How to complete this task
In the entries below, the lines from the one with "Startseite (62, 511)" through the one with "[Volltextsuche]" are to be copied exactly; both ends count.

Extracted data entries
--------------------------------

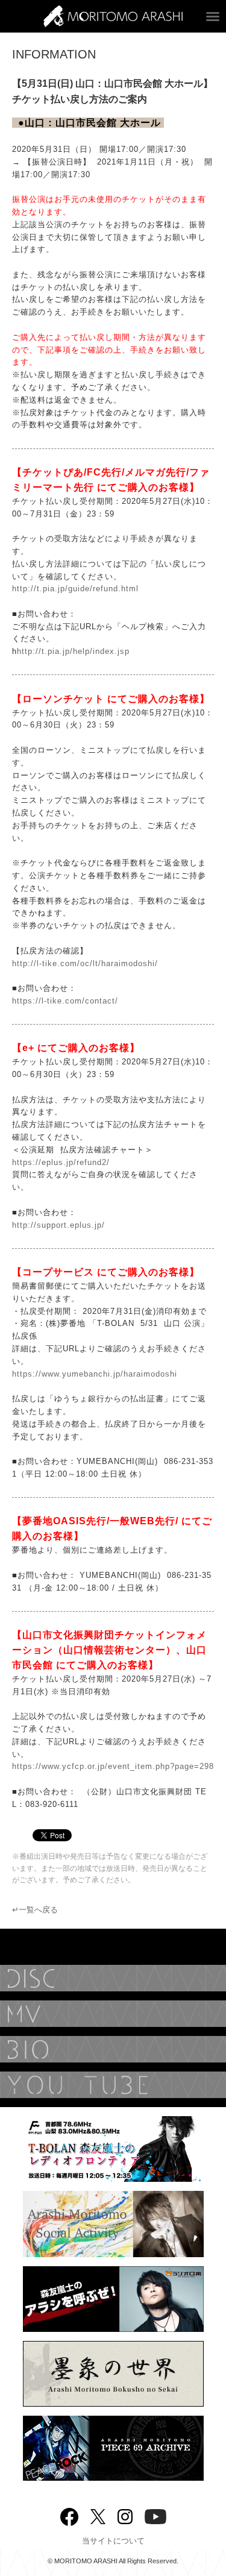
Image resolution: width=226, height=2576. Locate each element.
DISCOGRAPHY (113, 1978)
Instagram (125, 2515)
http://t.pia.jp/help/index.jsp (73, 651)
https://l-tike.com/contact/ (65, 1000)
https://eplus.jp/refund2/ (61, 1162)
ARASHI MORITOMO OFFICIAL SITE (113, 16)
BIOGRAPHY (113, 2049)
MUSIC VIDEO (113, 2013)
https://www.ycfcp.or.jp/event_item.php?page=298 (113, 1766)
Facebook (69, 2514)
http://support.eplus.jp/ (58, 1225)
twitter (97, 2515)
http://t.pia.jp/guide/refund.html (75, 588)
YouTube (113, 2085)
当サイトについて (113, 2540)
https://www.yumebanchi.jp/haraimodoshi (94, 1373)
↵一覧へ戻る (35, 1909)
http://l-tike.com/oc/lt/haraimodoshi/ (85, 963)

--------------------------------

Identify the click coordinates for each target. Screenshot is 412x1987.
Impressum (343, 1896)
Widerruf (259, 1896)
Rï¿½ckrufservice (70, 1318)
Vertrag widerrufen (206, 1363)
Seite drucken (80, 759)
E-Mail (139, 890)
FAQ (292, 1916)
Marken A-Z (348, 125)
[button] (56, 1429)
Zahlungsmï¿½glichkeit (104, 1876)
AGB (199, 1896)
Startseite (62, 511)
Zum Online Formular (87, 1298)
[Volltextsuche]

--------------------------------

Your response
Startseite (62, 511)
Zum Online Formular (87, 1298)
[Volltextsuche]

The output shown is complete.